GOAL OF THE EXERCISE: Scan the data below and copy each line where "width" occurs.

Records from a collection
Content starts
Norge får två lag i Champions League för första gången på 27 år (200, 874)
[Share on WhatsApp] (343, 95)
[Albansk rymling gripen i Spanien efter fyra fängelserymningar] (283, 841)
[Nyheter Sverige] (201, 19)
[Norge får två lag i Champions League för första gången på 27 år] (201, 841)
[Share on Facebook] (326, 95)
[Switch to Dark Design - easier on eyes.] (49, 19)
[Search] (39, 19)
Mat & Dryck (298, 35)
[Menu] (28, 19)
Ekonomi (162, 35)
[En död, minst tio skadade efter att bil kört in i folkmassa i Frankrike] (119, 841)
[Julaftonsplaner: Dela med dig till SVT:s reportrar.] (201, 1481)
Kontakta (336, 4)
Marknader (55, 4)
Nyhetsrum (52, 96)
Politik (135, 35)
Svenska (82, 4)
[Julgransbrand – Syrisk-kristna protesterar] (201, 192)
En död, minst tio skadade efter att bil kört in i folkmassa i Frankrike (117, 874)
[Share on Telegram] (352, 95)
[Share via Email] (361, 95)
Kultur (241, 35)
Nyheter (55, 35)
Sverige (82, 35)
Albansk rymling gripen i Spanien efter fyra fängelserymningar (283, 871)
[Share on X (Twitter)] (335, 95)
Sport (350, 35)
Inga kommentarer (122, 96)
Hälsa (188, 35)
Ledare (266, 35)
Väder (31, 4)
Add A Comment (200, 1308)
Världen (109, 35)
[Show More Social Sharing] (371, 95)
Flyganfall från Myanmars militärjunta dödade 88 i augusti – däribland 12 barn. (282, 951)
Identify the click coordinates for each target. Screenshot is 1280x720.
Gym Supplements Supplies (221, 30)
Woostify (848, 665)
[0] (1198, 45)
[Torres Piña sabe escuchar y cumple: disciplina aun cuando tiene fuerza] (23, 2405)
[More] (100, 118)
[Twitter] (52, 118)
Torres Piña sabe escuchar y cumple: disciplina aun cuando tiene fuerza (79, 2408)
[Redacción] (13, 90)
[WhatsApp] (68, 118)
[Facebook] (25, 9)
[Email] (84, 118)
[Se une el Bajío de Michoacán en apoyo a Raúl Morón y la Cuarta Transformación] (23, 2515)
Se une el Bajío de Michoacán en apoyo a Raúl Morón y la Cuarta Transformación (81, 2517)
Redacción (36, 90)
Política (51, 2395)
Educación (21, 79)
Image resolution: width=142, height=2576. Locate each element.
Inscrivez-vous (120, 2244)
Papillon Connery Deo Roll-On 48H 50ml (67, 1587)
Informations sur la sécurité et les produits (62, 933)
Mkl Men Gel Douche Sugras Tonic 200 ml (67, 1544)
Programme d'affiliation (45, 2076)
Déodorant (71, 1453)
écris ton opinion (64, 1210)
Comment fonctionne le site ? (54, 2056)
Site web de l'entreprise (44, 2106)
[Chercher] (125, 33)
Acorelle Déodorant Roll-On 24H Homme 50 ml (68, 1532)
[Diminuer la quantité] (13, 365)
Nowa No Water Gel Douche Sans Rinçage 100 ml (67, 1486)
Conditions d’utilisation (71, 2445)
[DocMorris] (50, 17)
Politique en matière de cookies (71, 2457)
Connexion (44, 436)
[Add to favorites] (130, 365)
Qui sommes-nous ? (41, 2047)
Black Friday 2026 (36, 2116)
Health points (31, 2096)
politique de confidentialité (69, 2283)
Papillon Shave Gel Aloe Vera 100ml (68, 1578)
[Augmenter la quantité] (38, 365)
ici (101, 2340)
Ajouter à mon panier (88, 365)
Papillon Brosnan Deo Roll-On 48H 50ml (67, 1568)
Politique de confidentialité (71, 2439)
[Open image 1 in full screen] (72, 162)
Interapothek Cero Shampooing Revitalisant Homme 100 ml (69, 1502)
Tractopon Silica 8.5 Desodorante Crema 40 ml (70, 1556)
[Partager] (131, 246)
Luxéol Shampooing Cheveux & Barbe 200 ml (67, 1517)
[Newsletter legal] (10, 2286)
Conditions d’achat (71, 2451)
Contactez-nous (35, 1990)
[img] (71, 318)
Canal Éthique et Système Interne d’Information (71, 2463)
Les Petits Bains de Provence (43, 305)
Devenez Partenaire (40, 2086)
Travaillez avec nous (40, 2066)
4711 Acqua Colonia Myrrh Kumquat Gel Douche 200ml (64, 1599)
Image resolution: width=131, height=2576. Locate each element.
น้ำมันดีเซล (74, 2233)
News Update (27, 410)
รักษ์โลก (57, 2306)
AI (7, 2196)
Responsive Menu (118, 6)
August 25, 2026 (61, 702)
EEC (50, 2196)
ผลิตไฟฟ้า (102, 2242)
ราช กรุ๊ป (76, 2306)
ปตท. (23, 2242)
Content ends
RESULT BELOW:
Image resolution: width=142, height=2576. Locate each element.
Image resolution: width=131, height=2576. Locate each element.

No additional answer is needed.